The role of the IDH family of enzymes in the TCA cycle. Shown here are the mitochondrial and cytoplasmic reactions that involve IDH; also shown are the principal mechanisms of entry of glucose and glutamine-derived carbon molecules into the TCA cycle. IDH1 reversibly catalyzes the NADP⁺-dependent decarboxylation of isocitrate to 2OG in the cytoplasm, whereas IDH2 mediates the same reaction in the mitochondria. IDH3 catalyzes the NAD⁺-dependent conversion of isocitrate to 2OG in the mitochondria in a reaction that is irreversible under physiologic conditions. (ACO) Aconitase.

Figure 2.

Reactions catalyzed by wild-type and mutant IDH1 and IDH2. Wild-type IDH1 and IDH2 catalyze a two-step reaction (indicated by blue arrows). The first step involves the oxidation of isocitrate to the unstable intermediate oxalosuccinate.
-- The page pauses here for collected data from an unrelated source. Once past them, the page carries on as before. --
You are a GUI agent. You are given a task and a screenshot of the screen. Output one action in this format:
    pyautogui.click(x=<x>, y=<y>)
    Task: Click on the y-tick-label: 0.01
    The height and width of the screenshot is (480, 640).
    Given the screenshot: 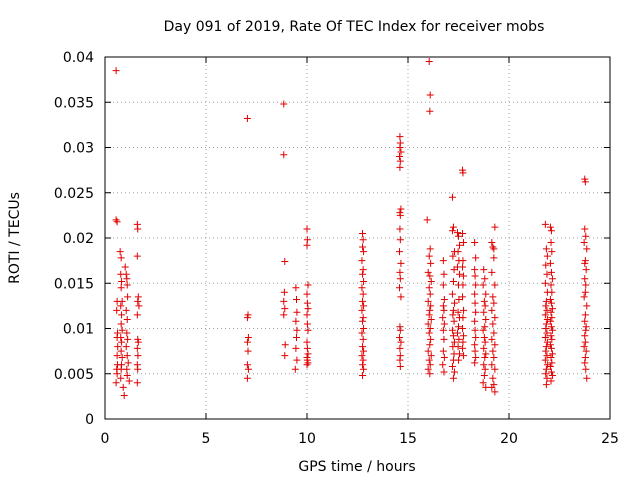 What is the action you would take?
    pyautogui.click(x=78, y=330)
    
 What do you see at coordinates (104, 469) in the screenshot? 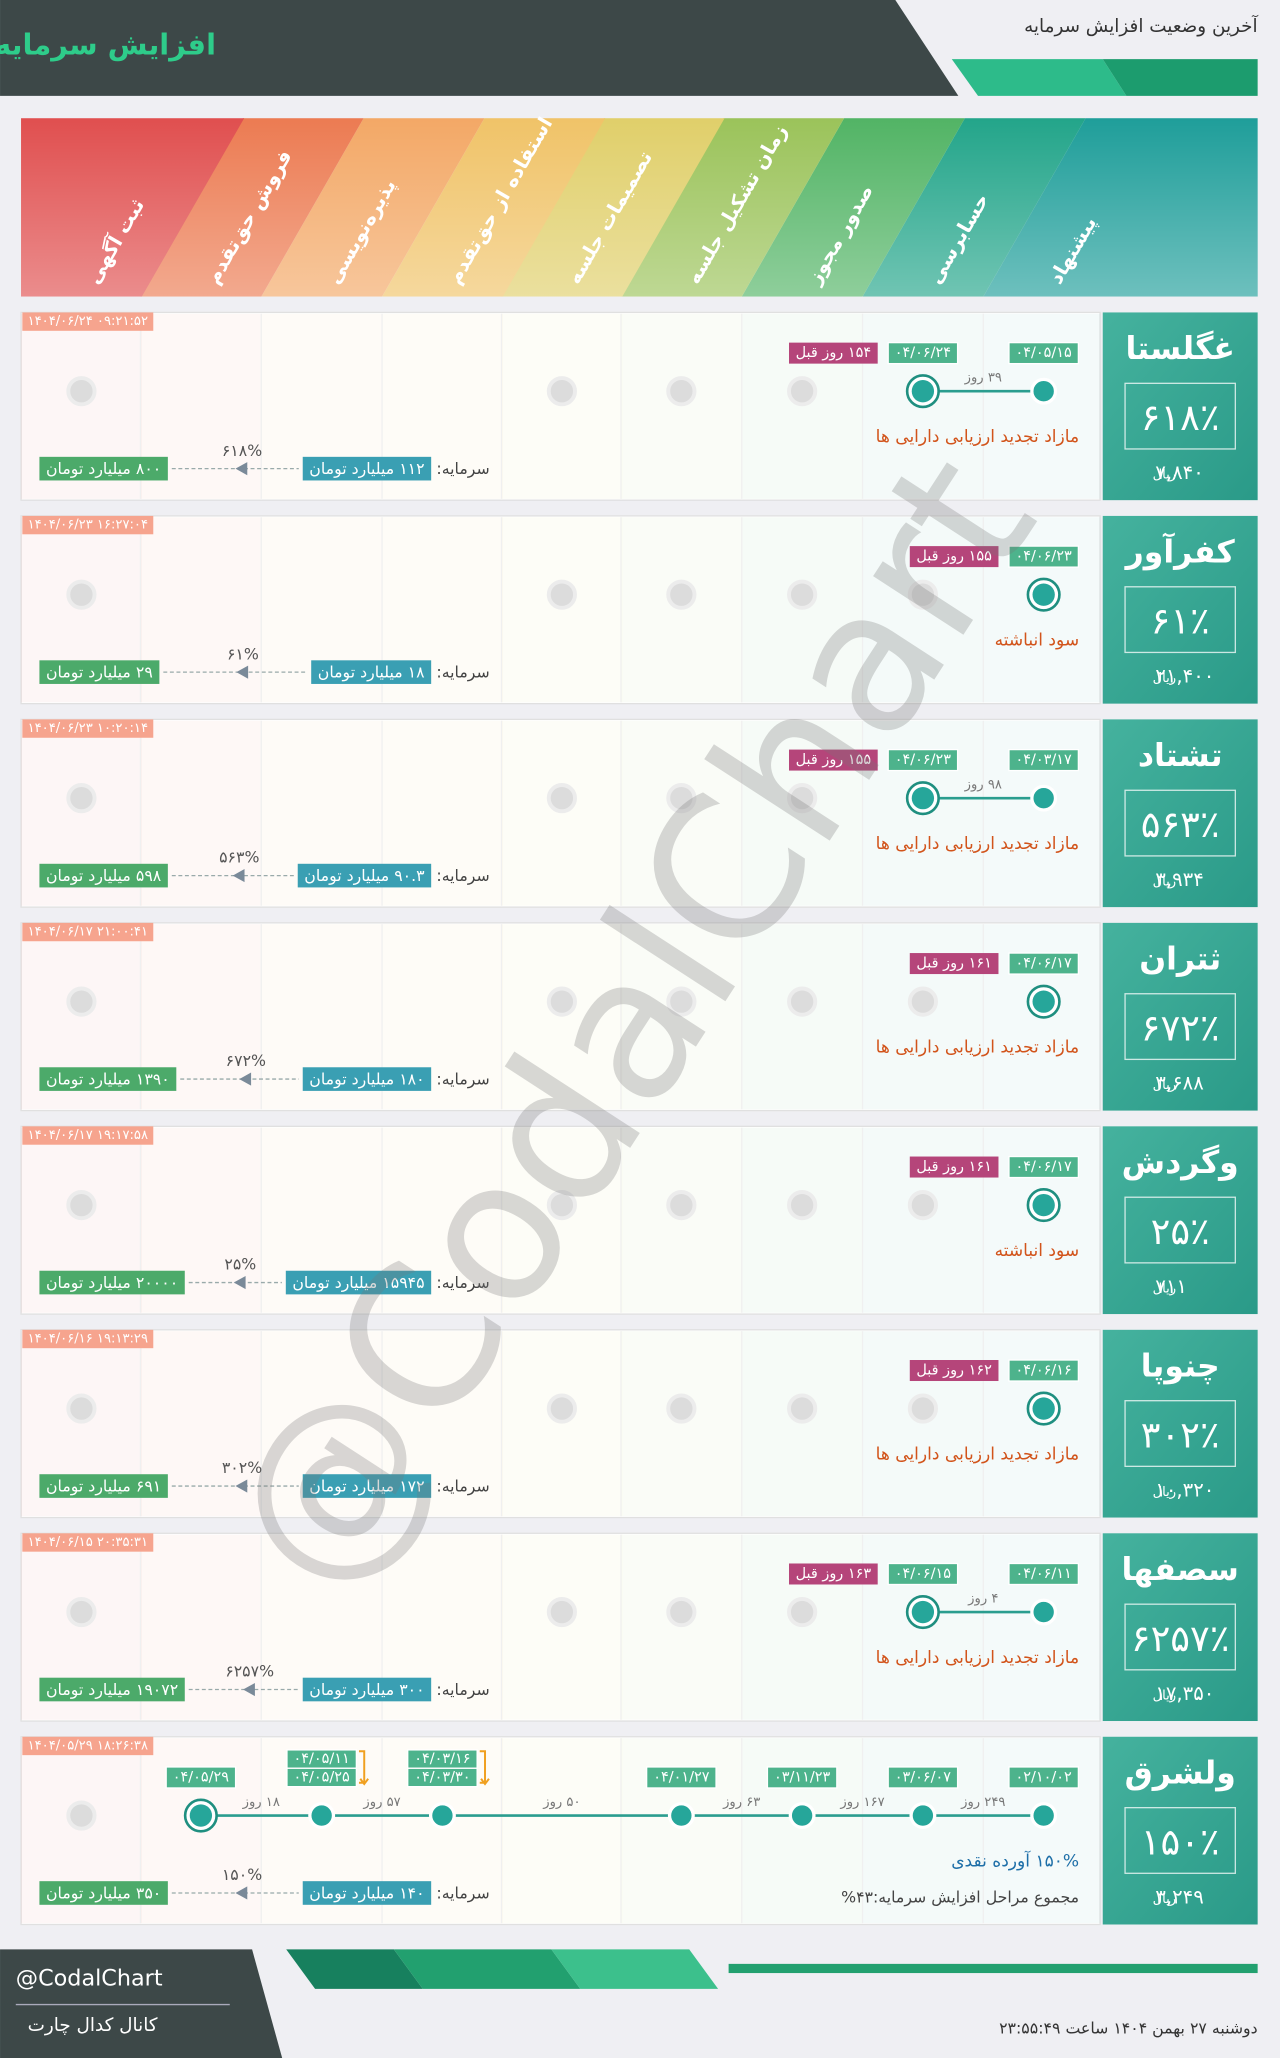
I see `capital-to-text: ۸۰۰ میلیارد تومان` at bounding box center [104, 469].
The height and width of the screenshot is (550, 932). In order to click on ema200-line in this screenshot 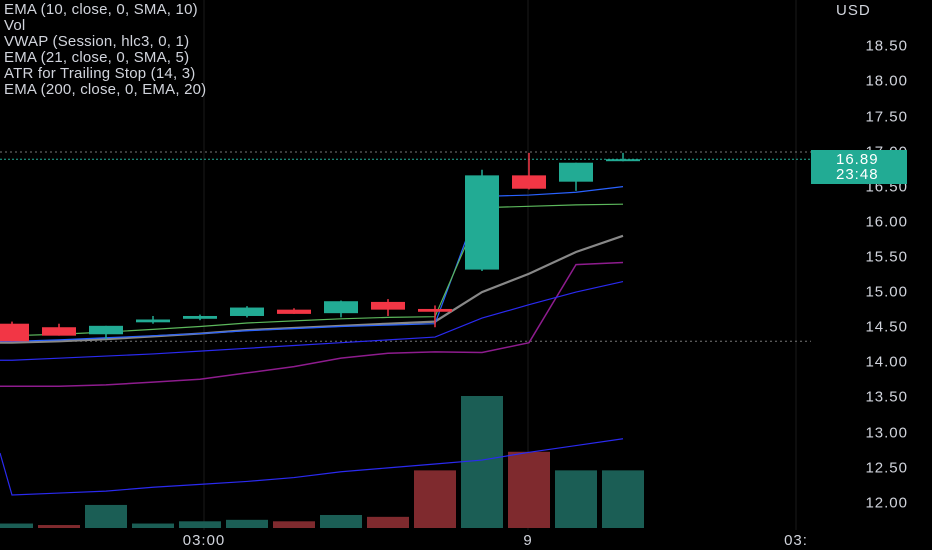, I will do `click(312, 320)`.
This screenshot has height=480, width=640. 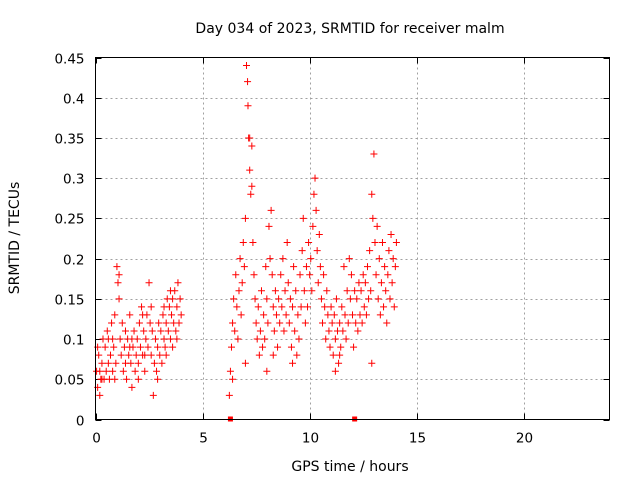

In this reaction, NADP⁺ acts as the hydrogen acceptor and is reduced to NADPH. In the second step of the reaction, the β-carboxyl group is released as carbon dioxide (CO₂), resulting in production of 2OG. Mutant IDH1 and IDH2 catalyze a single-step reaction (indicated by the purple arrow). In this reaction, NADPH is oxidized to NADP⁺, with concomitant reduction of 2OG to (R)-2HG. The mutant enzymes are unable to catalyze the carboxylation of (R)-2HG and therefore cannot generate 2OG. 2OG and 2HG are structurally very similar. They differ only in the replacement of the ketone group in 2OG with a hydroxyl group in 2HG.